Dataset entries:
-=-=-=-=-

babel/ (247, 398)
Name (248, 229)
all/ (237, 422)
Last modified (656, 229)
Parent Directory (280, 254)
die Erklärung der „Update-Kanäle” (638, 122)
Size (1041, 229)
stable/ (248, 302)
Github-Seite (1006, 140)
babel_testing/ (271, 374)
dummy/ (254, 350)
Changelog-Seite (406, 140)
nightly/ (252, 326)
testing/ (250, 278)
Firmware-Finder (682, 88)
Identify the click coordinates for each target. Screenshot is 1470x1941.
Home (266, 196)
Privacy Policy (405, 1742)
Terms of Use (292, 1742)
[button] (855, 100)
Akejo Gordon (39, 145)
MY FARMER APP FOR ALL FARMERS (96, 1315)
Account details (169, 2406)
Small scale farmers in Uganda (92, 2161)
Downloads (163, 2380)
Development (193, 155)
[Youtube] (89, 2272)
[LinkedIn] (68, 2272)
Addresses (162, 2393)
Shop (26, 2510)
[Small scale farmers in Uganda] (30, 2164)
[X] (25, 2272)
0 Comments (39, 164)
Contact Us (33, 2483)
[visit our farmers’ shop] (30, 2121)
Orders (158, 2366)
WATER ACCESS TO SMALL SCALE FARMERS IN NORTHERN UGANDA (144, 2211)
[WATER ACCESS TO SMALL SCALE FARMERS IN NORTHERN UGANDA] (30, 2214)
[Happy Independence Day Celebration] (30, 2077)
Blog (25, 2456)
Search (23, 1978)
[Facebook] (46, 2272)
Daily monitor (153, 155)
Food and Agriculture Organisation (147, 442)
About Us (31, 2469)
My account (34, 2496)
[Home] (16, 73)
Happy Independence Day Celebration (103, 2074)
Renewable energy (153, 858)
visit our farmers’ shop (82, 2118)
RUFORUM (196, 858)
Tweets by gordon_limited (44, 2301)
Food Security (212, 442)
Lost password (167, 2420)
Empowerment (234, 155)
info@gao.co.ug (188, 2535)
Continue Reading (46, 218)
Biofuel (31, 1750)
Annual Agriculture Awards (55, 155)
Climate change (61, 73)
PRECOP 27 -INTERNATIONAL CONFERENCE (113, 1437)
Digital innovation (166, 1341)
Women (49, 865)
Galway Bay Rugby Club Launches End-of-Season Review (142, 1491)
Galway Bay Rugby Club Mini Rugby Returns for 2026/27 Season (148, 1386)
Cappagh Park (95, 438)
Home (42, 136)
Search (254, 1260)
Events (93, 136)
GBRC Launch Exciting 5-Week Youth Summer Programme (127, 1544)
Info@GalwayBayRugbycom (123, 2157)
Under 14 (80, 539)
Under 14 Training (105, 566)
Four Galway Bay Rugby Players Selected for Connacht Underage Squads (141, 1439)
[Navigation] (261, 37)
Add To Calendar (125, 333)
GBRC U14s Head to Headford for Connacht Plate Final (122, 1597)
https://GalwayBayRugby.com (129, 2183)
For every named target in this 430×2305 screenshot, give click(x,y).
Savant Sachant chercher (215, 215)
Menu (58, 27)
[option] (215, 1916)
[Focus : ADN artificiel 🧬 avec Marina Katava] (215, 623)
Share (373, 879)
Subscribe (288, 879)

-=-=-=-=-

Task objective
Look back at the entries above and repeat, unchanged, every line from the line holding "Akejo Gordon (39, 145)" through the line holding "Shop (26, 2510)".

Answer to this task
Akejo Gordon (39, 145)
MY FARMER APP FOR ALL FARMERS (96, 1315)
Account details (169, 2406)
Small scale farmers in Uganda (92, 2161)
Downloads (163, 2380)
Development (193, 155)
[Youtube] (89, 2272)
[LinkedIn] (68, 2272)
Addresses (162, 2393)
Shop (26, 2510)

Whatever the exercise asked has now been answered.